Non solo, dunque, la Resistenza italiana ebbe in prevalenza un carattere di classe e non nazionalista, ovvero non semplicemente contro il nemico “esterno” ma contro quello sociale ed economico, ma chi effettivamente resisteva al nemico faceva richieste politiche talmente radicali da arrivare ad invocare il controllo operaio sulla produzione.
Confrontare questo quadro con quello politico ucraino, dove l’unica resistenza è quella delle forze armate imbottite di nazionalismo, e dove il culto di Stepan Bandera, collaborazionista di Hitler proprio durante il secondo conflitto mondiale, è ormai abbracciato acriticamente dall’intera cittadinanza occidentale ucraina, dovrebbe essere fondamentale per capire come la guerra fra due Stati di stampo fascistoide non possa assolutamente essere risolta con una scelta di campo. Quella ucraina, anche tecnicamente, non è affatto una resistenza nel senso invalso nella cultura politica italiana, essendo essa stata un movimento di lotta dal basso e non organizzato in truppe regolari da uno Stato corresponsabile dell’escalation militare in corso.

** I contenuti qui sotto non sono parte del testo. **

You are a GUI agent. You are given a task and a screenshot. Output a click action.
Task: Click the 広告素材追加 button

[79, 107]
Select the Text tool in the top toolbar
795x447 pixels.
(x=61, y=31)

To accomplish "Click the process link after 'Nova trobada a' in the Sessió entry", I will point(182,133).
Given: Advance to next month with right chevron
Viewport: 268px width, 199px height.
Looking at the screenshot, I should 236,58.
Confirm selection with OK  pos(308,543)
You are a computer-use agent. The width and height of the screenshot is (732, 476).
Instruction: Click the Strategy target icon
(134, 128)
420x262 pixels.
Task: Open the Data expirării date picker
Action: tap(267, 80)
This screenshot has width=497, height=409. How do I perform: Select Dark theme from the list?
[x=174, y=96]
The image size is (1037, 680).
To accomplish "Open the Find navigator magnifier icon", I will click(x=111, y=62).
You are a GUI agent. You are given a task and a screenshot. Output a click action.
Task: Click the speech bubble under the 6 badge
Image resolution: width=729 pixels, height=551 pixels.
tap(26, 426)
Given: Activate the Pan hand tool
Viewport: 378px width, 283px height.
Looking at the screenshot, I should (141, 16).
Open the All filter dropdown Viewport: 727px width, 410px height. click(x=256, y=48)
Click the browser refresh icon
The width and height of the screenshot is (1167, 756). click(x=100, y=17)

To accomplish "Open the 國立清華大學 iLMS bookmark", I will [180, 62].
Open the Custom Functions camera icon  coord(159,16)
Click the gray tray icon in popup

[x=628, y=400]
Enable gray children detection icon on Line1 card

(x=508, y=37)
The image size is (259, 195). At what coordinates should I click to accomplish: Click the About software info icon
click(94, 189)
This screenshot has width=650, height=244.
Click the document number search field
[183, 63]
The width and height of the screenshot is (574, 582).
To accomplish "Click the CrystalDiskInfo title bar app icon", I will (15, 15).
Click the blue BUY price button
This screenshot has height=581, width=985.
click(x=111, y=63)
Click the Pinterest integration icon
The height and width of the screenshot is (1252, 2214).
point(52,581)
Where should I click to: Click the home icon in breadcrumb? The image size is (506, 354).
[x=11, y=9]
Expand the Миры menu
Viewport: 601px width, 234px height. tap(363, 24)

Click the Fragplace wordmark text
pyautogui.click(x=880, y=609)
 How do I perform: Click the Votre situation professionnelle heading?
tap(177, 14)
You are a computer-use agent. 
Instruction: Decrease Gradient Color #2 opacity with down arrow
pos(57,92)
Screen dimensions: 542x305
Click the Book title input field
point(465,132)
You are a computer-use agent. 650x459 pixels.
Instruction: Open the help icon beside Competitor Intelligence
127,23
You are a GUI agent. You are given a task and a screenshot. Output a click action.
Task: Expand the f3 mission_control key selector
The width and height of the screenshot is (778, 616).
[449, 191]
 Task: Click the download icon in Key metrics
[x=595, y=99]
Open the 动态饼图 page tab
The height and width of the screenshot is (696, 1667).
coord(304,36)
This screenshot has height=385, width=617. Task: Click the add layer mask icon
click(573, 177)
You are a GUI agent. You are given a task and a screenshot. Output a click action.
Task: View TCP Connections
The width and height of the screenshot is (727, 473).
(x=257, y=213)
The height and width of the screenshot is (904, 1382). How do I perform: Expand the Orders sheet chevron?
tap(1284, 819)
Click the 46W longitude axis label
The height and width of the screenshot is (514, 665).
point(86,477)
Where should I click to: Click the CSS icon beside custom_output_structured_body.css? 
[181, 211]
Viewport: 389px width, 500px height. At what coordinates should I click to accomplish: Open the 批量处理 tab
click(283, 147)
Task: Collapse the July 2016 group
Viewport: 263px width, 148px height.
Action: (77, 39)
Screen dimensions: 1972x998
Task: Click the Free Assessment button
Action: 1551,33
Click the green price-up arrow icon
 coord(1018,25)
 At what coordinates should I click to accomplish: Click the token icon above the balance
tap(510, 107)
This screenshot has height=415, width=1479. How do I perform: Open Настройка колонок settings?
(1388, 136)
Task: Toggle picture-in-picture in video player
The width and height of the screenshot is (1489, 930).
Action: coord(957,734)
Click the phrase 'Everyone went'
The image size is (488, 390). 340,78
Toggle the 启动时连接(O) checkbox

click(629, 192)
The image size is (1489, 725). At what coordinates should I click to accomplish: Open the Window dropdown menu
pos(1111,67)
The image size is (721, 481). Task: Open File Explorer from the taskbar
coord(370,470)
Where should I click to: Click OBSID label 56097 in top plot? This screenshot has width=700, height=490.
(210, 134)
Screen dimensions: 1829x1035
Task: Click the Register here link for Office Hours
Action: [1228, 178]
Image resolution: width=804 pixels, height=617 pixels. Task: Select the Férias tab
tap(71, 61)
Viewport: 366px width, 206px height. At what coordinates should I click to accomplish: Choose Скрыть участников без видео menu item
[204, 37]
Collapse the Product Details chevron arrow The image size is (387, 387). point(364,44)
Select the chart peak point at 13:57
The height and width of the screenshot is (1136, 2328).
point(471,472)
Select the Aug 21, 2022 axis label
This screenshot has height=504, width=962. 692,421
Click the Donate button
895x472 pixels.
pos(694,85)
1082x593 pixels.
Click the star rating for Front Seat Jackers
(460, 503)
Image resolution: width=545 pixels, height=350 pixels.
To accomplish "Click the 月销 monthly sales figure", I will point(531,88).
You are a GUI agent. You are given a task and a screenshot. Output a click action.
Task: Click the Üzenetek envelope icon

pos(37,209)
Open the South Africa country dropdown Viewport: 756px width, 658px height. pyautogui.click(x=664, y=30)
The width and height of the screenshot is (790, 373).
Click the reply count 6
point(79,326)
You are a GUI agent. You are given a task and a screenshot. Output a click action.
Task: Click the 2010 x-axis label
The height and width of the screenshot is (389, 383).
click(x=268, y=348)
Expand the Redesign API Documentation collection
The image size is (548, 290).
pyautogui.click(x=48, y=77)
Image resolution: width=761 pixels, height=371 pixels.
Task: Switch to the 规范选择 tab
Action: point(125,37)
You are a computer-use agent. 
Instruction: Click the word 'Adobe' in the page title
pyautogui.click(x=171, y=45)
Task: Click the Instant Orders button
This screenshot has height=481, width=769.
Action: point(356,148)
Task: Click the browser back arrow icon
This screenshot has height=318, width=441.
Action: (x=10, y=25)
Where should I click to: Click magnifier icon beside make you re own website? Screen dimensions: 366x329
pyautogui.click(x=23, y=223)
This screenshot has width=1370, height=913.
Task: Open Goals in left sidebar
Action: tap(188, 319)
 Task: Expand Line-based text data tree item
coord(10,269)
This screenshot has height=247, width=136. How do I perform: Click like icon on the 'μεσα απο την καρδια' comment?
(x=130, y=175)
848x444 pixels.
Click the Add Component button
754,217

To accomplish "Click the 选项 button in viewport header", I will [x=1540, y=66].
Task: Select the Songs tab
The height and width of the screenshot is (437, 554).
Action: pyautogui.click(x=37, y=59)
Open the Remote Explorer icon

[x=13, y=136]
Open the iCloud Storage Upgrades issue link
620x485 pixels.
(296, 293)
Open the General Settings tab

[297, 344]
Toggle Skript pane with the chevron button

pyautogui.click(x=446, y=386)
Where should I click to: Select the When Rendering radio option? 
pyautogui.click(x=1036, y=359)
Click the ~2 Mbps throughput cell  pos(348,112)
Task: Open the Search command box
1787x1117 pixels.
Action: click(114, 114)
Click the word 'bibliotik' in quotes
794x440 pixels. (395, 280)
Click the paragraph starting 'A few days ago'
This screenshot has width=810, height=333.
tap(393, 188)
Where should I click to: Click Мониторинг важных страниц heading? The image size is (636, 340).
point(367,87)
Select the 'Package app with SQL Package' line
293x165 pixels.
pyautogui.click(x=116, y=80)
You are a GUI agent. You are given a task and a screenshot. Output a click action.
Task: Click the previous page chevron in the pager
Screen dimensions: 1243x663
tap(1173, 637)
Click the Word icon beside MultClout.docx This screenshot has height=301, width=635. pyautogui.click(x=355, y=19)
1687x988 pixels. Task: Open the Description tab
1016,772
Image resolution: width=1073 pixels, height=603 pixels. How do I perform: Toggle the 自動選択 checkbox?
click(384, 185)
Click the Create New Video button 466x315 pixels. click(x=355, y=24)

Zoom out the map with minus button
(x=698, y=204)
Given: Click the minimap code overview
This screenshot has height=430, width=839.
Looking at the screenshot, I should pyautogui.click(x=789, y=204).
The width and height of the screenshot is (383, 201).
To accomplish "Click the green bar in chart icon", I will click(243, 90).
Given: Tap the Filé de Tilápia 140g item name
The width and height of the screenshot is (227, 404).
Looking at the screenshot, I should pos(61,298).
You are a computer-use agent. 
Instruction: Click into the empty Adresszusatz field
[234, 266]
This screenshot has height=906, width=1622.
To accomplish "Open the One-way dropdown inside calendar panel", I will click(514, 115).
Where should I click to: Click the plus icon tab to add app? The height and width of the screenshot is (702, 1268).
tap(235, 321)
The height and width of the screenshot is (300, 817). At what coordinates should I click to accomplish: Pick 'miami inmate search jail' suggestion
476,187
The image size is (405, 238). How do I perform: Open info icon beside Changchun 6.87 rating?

Nel movimento partigiano, in conclusione, la classe lavoratrice, che egemonizzava la gran parte delle brigate, non solo ebbe un ruolo fondamentale a livello militare ma ebbe successivamente la capacità di strutturare dei partiti che riuscirono a imporre degli elementi di riscatto sociale e di giustizia fondamentali anche nella nuova Costituzione borghese. Oggi, al contrario, lo scenario di guerra presenta solo poli imperialisti e ogni iniziativa di attacco o difesa da una parte o dall’altra, nel contesto ucraino, è univocamente in mano ad un governo legato ad un’alleanza imperialista. Di conseguenza, un intervento a sostegno di una fantomatica “resistenza” ucraina coinciderebbe nei fatti con l’appoggio militare alle istanze di uno dei contendenti nella gara al profitto e con le istanze di uno o più dei nazionalisti in guerra e, per la precisione, con l’appoggio al polo imperialista globale egemonizzato da dirigenti e uomini politici che sono stati protagonisti di crimini di guerra e stragi, come quella delle centinaia di migliaia di civili morti in Iraq (stimati fino a 1.000.000), a confronto delle quali i reporter che oggi documentano i crimini che si stanno pur commettendo in Ucraina impallidirebbero. L’appoggio militare diretto o indiretto all’imperialismo occidentale, in assenza di una sponda socialista che costituisca una prospettiva politica reale, corrisponde al favorire l’estensione presente e futura di un sistema economico che, su scala globale, rappresenta il modello più saccheggiatore e classista oggi in circolazione – oltre a deviare qualsiasi energia, propagandistica e materiale, dall’unico fronte di lotta che, coerentemente con la definizione di imperialismo, varrebbe la pena fomentare e sostenere: quello interno delle classi lavoratrici contro le rispettive borghesie in guerra. Ma per trasformare la guerra nazionalista in guerra civile occorre prima, come in passato, costruire la lotta culturale e politica contro gli opportunismi e le ipocrisie di ogni tipo.
1 – I. V. Lenin,“Il fallimento della II Internazionale” (maggio-giugno 1915), in Sulla rivoluzione socialista, Edizioni Progress, Mosca 1979, p. 24-5.
2 – Franco Catalano, L’Italia dalla Dittatura alla Democrazia, Lerici, Milano, 1962.